Implementation proceeds in four steps:

1. Function definition – On a separate worksheet, the author builds the calculation logic using ordinary Excel formulas. Input cells are given explicit names (e.g., Param1, Param2) via the Name Manager; the final result is placed in a single output cell (e.g., Result).
2. Call template – On a “caller” sheet, a data table is inserted. The first column (or row) lists the argument values for each invocation. The data‑table’s “input cell” reference points to the named input cells on the definition sheet, while the “result cell” points to the named output cell.
3. Parameter linking – Each argument cell in the table contains a simple reference to the corresponding named input on the definition sheet, ensuring that when the table recalculates the definition sheet sees the correct values.
4. Execution – When Excel recalculates, the data table iterates over all argument rows, recomputes the definition sheet for each set, and writes the result back into the table. The caller can then use standard cell references to retrieve the desired output.

The authors demonstrate the technique with three concrete examples: (a) a compound‑interest calculator, (b) a discounted‑cash‑flow function that takes a cash‑flow vector and a discount rate, and (c) a multi‑criteria lookup that mimics a conditional aggregation. In each case the UDSF behaves like a built‑in Excel function: it can be copied, dragged, and referenced like any other cell formula, yet the underlying logic resides in a single reusable definition.

Performance evaluation compares the data‑table‑based UDSF against a traditional VBA UDF for 10 000 invocations. The VBA version averages 0.02 seconds per call, while the UDSF averages 0.15 seconds, roughly a seven‑fold slowdown. Nevertheless, for typical business workloads (hundreds to a few thousand calls) the absolute time remains under a few seconds, which the authors deem acceptable given the zero‑code advantage. Memory consumption is comparable between the two approaches.

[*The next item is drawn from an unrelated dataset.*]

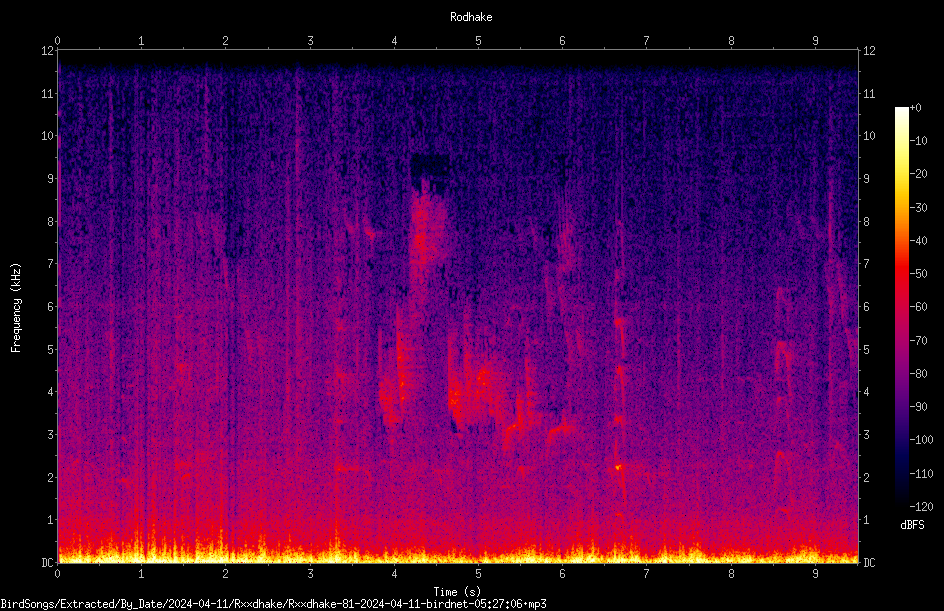Click the DC label on the right axis
This screenshot has width=944, height=611.
pos(869,562)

Limitations are candidly discussed. Because Excel’s calculation engine forbids circular references, true recursion cannot be expressed, ruling out algorithms that rely on self‑reference (e.g., factorial, tree traversals). The method also supports only a single return value; multiple outputs must be unpacked into separate cells or arrays, which can be cumbersome. As the number of parameters grows, the data‑table layout becomes increasingly complex, making maintenance harder. Finally, behavior can vary slightly across Excel versions (desktop vs. Office 365) due to differences in how data tables are evaluated.

In the related‑work section, the paper contrasts its approach with three alternatives: (1) VBA UDFs, which offer full procedural power but suffer from macro security policies; (2) COM or .NET add‑ins such as Excel‑DNA, which require external deployment and developer tooling; and (3) the newer LAMBDA function introduced in recent Excel releases, which provides native anonymous functions but is not yet universally available. The authors argue that their data‑table‑based UDSF fills a niche for organizations that cannot adopt VBA or external add‑ins yet need reusable custom logic.

Future research directions include integrating the method with dynamic‑array functions (LET, FILTER, SEQUENCE) to streamline parameter passing, exploring ways to simulate recursion through iterative data‑table constructs, and evaluating the approach in collaborative, cloud‑based Excel environments where recalculation latency and shared workbook constraints differ from the desktop model.

In conclusion, the paper demonstrates that a modest, well‑understood feature of Excel—data tables—can be harnessed to emulate user‑defined functions without any code beyond ordinary formulas. This enables non‑programmer spreadsheet power users to encapsulate complex calculations, promote reuse, and distribute logic as a plain .xlsx file, thereby lowering the barrier to higher‑quality spreadsheet development.